= Records provided =
******************************

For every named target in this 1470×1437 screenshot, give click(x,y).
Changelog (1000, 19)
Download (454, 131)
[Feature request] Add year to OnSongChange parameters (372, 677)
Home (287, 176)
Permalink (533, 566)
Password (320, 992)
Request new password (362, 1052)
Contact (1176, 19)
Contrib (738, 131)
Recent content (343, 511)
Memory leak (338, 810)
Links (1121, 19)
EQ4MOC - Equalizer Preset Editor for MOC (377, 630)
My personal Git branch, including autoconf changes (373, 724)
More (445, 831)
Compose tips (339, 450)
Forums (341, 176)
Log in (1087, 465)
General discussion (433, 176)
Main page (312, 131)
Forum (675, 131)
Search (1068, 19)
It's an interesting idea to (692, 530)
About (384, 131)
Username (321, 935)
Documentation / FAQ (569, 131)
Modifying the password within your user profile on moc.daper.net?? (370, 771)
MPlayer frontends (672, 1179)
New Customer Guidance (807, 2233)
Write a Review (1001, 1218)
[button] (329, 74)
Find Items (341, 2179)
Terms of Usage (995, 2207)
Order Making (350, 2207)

******************************

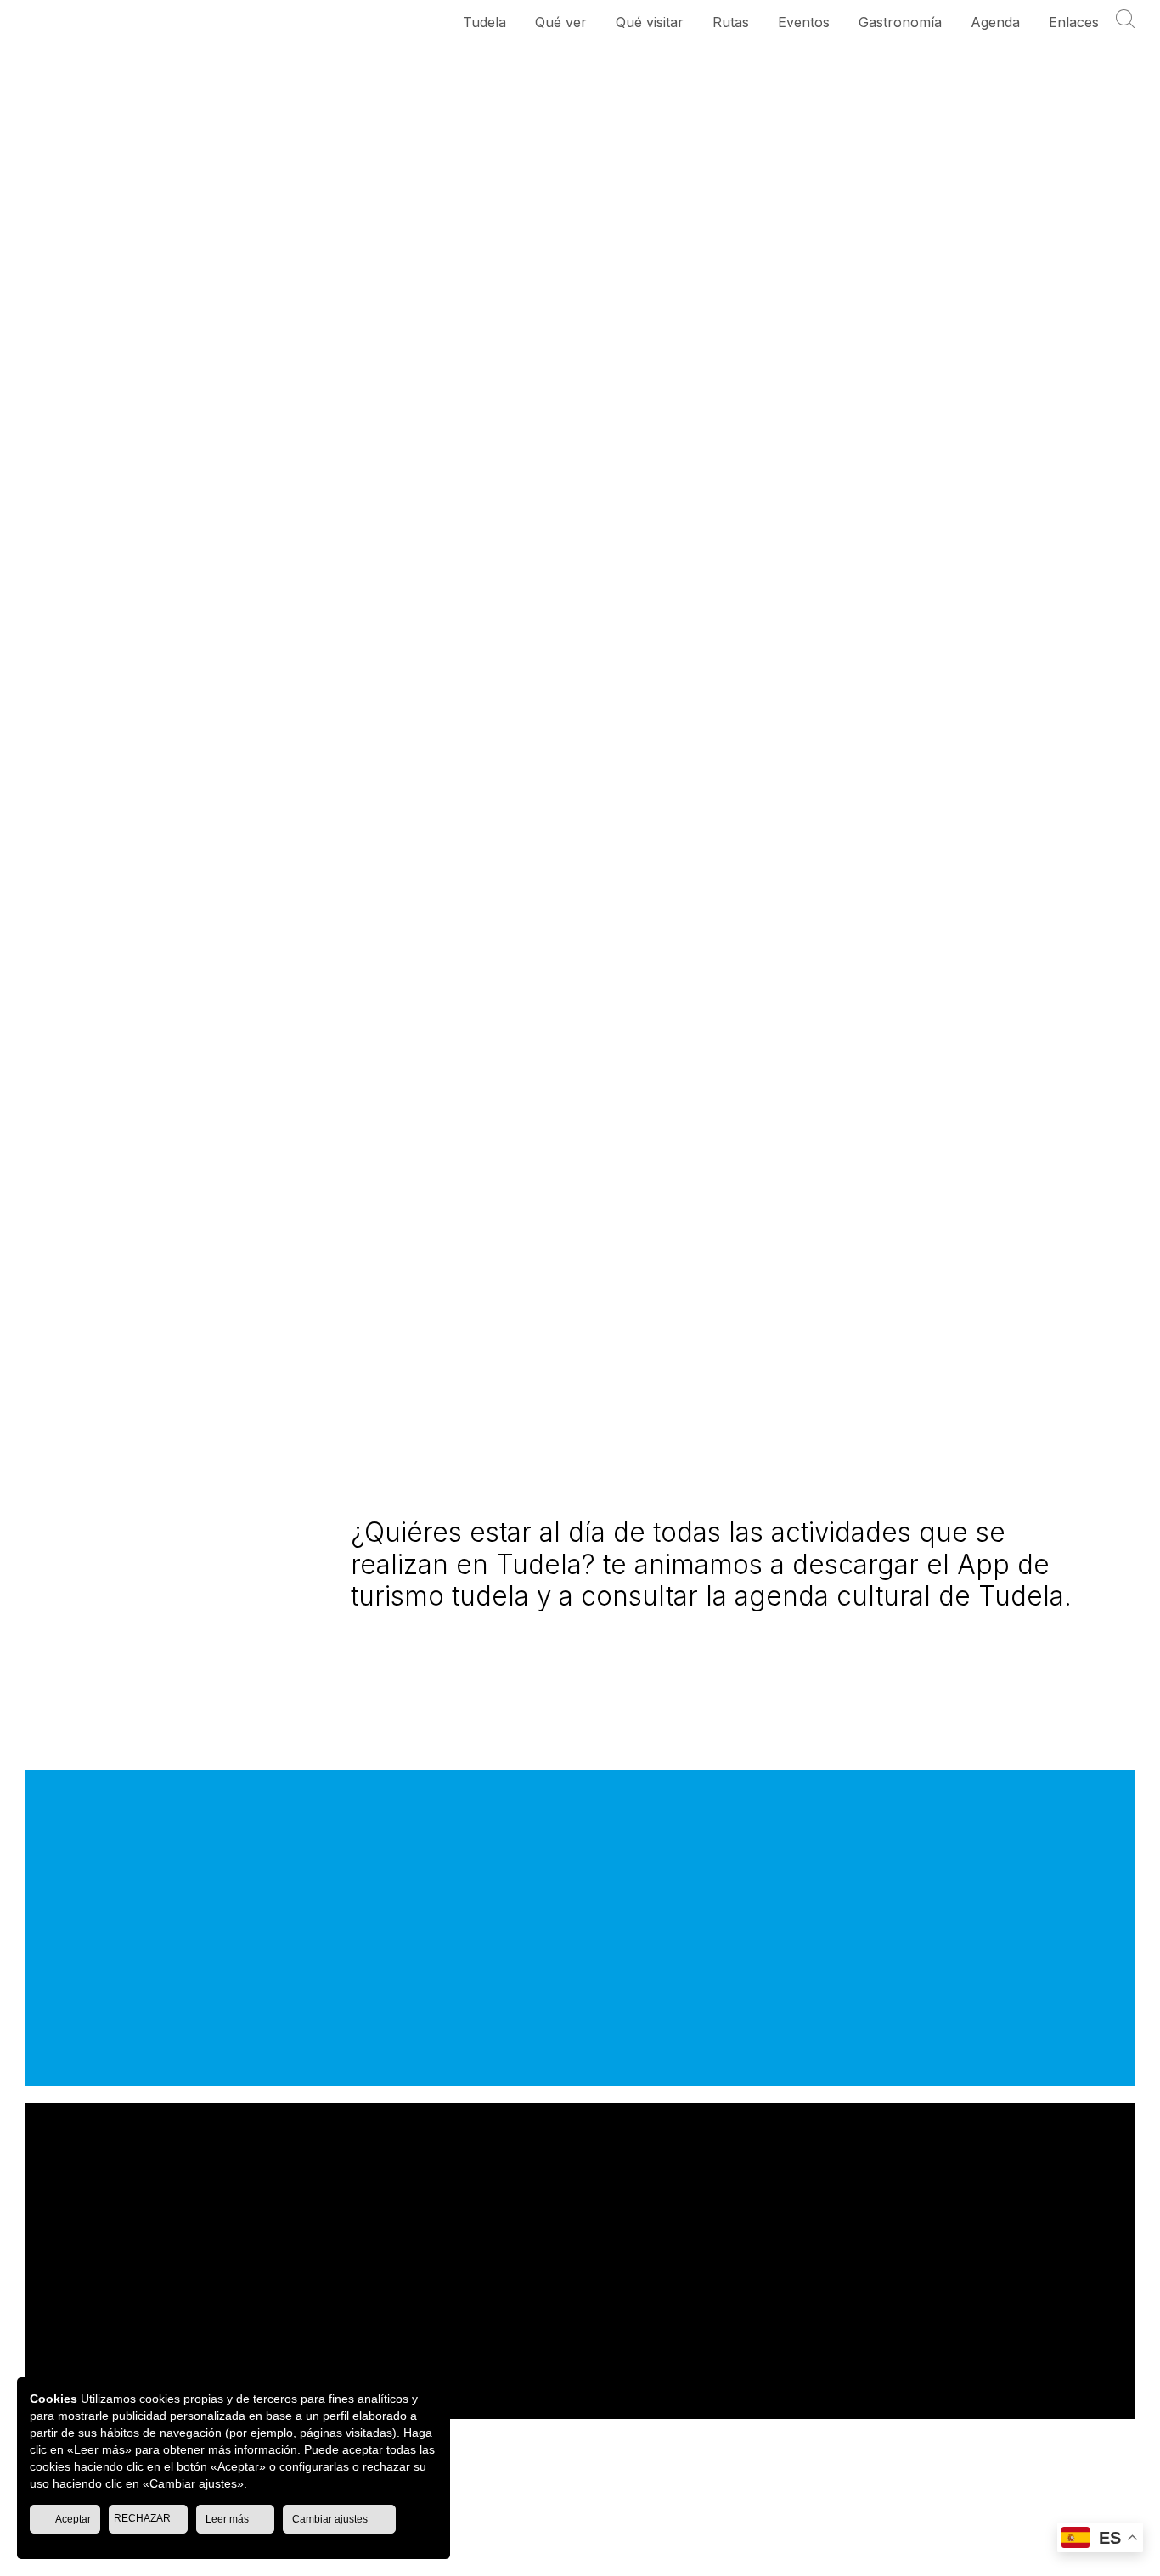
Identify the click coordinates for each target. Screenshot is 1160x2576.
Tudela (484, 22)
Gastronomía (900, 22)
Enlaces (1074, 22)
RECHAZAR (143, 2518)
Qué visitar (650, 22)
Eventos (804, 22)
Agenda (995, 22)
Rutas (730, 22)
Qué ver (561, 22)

******************************

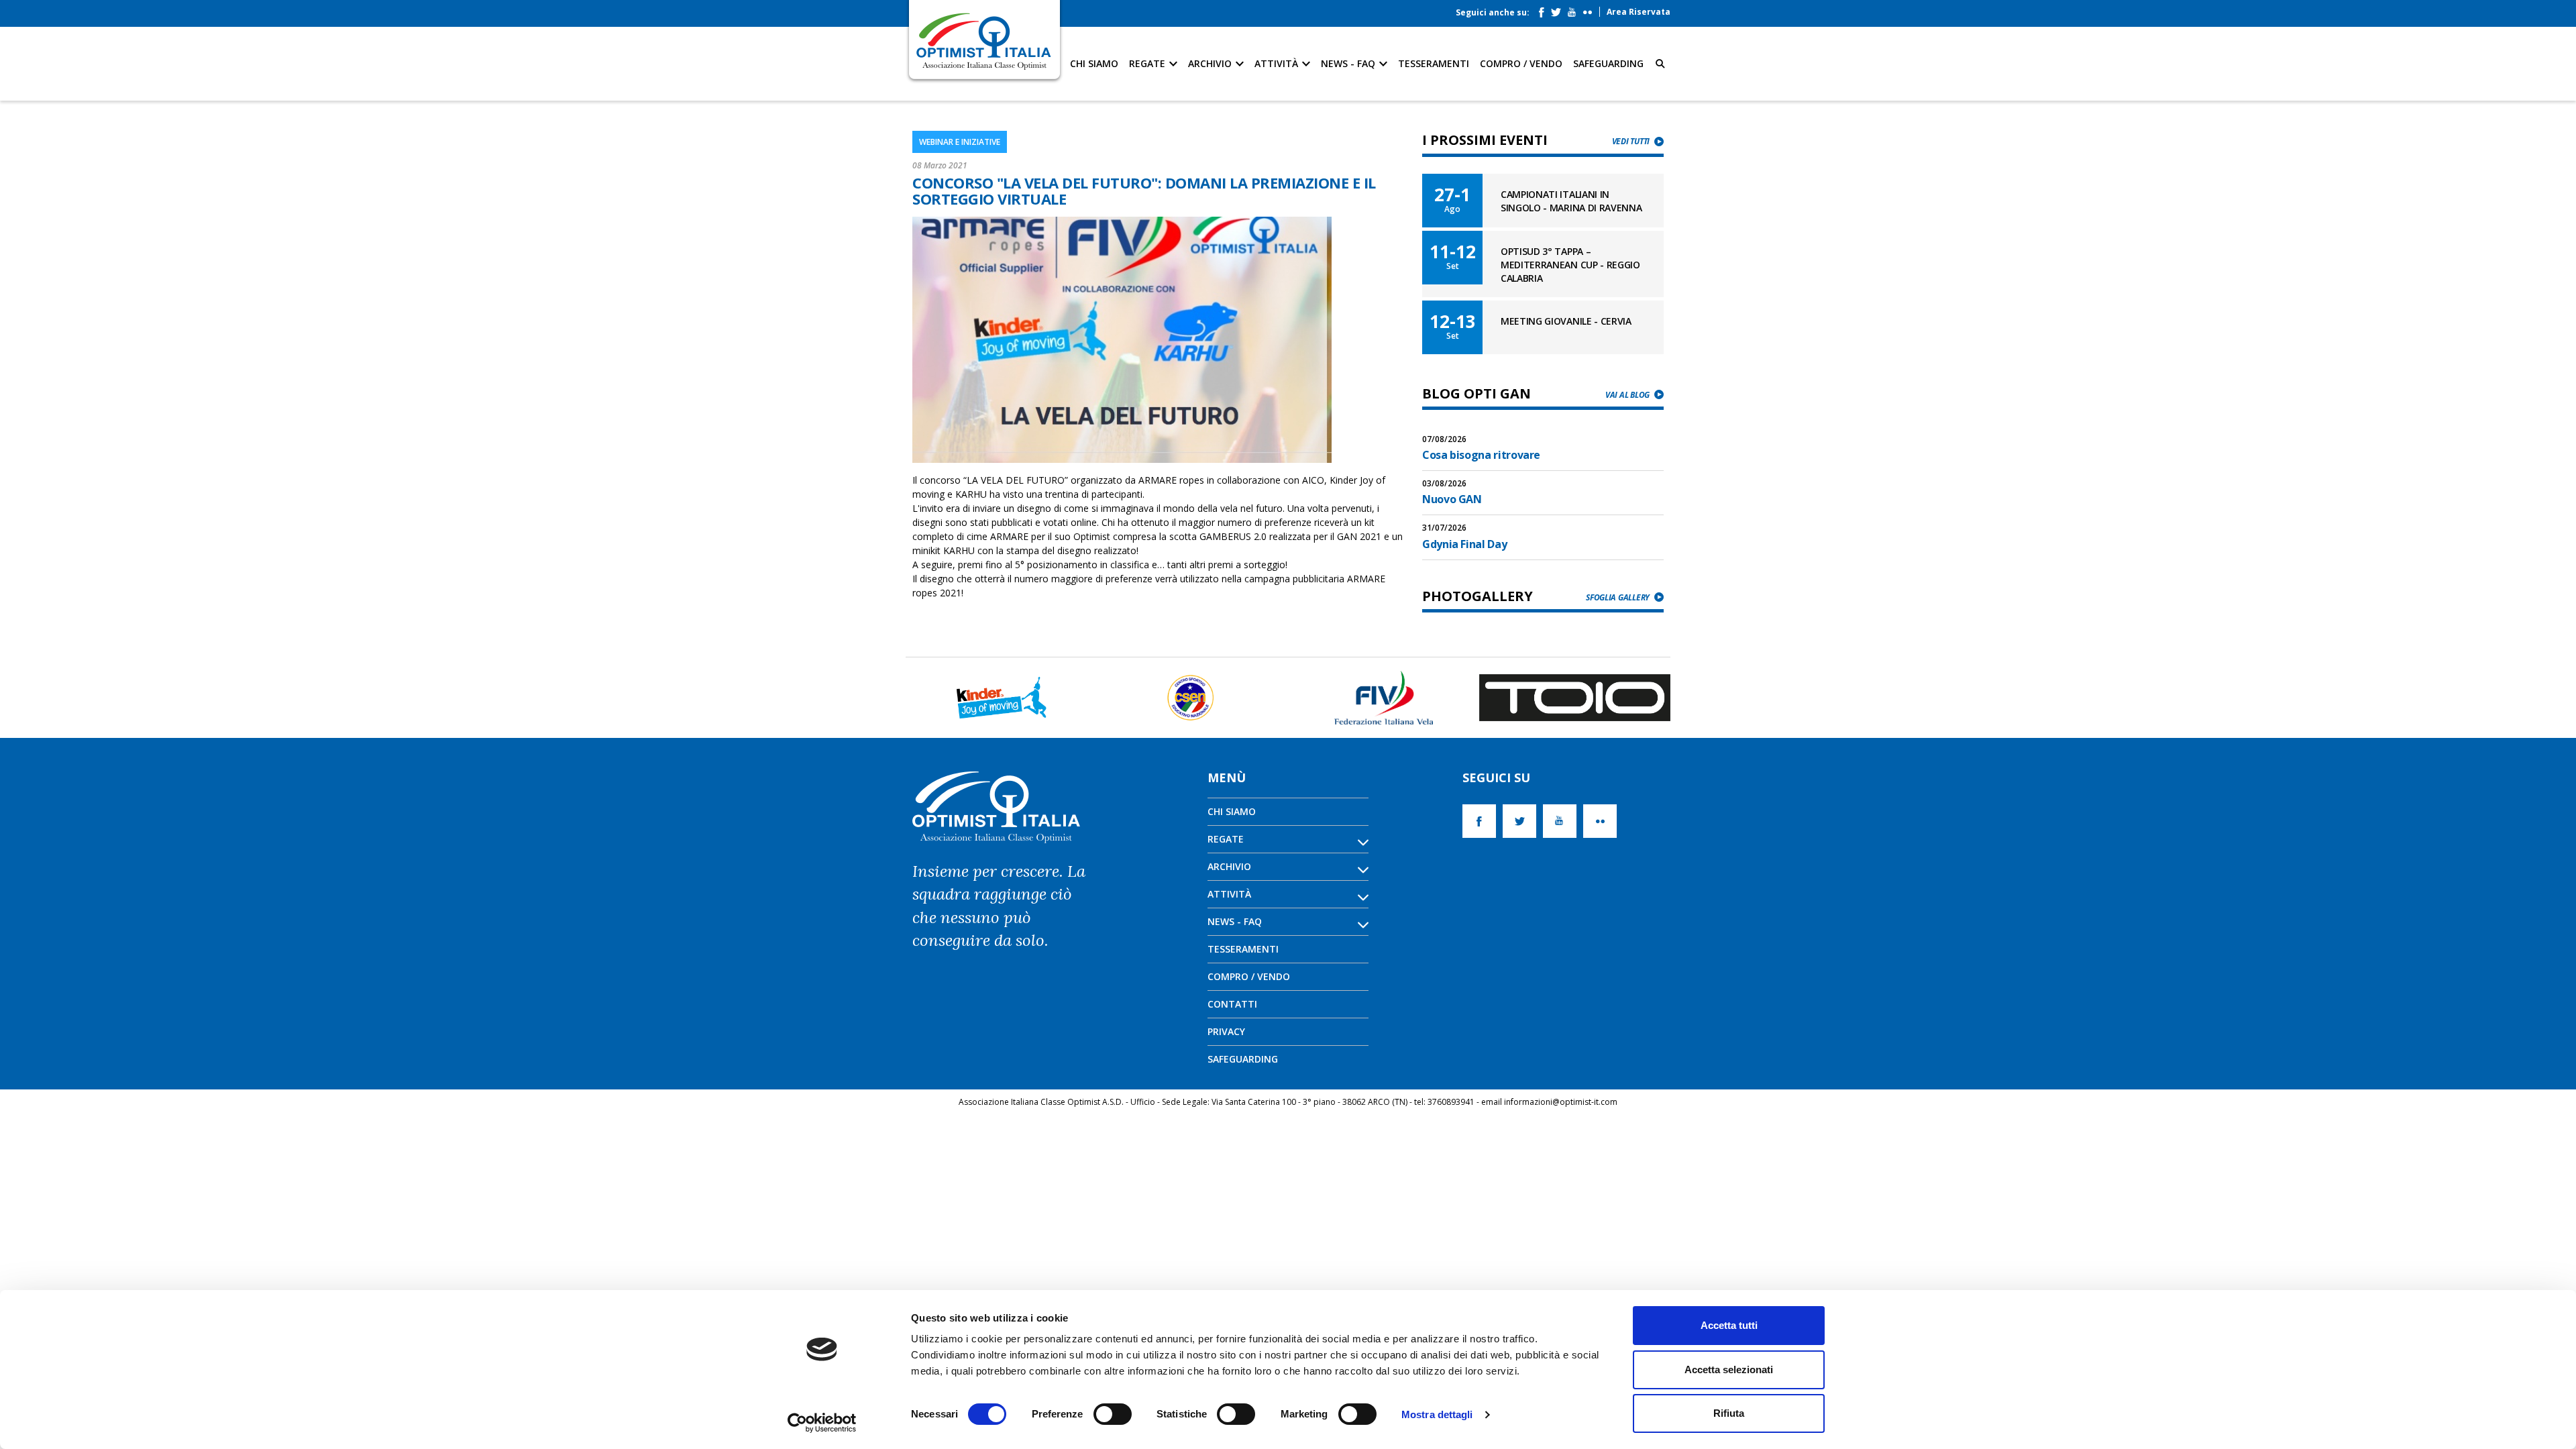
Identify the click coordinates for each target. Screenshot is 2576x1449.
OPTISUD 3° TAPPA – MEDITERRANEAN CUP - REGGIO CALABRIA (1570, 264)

******************************

= Problem requirements =
Pick out the lines above containing the word "click", then copy them.

= Response to the exercise =
For every named target in this 1470×1437 screenshot, give click(x,y).
Identify the click coordinates for each target. Screenshot is 1160x2576.
Identify the click coordinates for each target. Screenshot is 2576x1449.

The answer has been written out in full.